-- start of Supplied records --

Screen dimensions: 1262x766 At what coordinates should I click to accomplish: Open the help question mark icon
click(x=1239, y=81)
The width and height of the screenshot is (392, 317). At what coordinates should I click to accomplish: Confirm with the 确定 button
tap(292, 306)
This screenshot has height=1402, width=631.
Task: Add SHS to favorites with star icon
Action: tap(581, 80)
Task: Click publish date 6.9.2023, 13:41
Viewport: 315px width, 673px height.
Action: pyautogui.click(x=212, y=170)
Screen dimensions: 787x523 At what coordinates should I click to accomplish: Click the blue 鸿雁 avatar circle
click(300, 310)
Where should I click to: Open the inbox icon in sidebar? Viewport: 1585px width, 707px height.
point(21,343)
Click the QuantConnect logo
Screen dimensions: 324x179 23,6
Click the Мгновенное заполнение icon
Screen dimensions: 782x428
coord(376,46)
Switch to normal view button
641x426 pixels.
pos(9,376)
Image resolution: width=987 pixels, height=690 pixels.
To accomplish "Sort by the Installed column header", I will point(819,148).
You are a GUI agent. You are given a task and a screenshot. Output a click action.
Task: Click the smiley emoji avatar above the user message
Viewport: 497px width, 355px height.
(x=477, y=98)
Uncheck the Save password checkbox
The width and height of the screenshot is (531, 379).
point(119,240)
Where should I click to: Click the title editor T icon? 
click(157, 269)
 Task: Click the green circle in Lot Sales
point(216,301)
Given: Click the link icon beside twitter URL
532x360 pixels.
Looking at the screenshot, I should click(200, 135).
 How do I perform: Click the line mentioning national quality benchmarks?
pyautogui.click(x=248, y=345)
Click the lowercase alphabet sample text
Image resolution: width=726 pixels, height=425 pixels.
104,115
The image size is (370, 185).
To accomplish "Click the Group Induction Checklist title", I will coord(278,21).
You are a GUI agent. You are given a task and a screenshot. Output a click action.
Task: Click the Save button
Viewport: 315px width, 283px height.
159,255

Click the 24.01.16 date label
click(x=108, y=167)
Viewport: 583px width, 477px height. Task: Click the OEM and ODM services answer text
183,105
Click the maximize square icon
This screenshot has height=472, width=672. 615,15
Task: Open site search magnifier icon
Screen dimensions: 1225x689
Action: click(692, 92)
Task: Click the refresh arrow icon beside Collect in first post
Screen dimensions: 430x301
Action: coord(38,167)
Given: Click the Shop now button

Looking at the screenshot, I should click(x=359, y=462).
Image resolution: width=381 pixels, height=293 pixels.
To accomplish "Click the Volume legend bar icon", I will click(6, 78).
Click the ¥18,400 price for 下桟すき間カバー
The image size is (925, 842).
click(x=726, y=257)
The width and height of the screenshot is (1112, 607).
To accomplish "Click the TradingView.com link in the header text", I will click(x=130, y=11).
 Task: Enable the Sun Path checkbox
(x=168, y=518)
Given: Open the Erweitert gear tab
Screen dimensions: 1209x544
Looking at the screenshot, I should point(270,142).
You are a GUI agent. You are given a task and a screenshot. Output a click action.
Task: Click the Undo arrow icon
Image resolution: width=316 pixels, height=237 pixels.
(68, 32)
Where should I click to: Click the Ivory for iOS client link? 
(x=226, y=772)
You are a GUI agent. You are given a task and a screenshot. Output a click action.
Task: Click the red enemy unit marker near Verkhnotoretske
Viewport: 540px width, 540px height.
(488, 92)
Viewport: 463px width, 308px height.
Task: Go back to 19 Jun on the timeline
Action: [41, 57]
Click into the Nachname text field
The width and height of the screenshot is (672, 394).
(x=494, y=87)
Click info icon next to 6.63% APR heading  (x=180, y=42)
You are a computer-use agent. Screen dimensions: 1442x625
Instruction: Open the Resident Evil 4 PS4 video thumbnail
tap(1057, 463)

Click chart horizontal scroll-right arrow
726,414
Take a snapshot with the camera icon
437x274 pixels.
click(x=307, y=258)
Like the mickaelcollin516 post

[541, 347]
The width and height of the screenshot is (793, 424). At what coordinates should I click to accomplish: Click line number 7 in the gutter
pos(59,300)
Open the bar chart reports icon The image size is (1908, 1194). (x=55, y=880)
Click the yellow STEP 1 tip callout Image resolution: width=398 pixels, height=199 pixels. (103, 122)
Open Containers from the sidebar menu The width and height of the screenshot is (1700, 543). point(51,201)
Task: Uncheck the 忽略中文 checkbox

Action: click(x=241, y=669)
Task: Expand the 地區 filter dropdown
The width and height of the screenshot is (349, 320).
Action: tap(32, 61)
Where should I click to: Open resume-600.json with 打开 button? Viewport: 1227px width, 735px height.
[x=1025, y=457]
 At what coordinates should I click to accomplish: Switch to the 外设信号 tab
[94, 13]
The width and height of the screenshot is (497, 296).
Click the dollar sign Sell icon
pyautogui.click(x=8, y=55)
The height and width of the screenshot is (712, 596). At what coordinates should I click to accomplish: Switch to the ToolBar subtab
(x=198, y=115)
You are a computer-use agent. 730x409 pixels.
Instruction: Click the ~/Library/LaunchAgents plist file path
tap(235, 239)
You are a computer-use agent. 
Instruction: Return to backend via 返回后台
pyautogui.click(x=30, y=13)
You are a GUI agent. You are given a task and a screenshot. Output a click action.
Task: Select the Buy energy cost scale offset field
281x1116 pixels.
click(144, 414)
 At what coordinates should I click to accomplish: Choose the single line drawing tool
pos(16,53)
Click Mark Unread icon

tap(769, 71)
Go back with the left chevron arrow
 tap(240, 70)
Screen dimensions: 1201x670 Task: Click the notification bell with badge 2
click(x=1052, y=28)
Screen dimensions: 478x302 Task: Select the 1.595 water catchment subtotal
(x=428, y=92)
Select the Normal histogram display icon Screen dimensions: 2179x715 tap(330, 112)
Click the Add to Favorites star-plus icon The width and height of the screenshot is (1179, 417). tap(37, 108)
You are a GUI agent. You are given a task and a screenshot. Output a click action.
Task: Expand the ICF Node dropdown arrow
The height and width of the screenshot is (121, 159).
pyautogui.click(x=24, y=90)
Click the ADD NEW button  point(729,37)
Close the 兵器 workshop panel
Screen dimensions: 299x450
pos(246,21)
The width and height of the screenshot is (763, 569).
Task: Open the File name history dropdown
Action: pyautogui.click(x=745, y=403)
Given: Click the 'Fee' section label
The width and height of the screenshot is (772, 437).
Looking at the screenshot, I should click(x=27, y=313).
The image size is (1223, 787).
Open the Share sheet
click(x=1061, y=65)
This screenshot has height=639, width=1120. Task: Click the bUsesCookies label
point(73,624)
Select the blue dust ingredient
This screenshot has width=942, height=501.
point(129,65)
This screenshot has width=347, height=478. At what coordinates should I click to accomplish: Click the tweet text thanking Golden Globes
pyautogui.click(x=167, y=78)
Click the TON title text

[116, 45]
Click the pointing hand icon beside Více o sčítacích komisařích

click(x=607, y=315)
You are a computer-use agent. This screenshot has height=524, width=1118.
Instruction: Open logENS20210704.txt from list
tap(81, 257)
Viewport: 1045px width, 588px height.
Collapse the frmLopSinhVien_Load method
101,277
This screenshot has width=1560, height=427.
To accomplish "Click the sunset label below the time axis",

-- end of Supplied records --

Give back every line of the listing above that contains the string "field", treating uppercase and lowercase as different.

Click into the Nachname text field
Task: Select the Buy energy cost scale offset field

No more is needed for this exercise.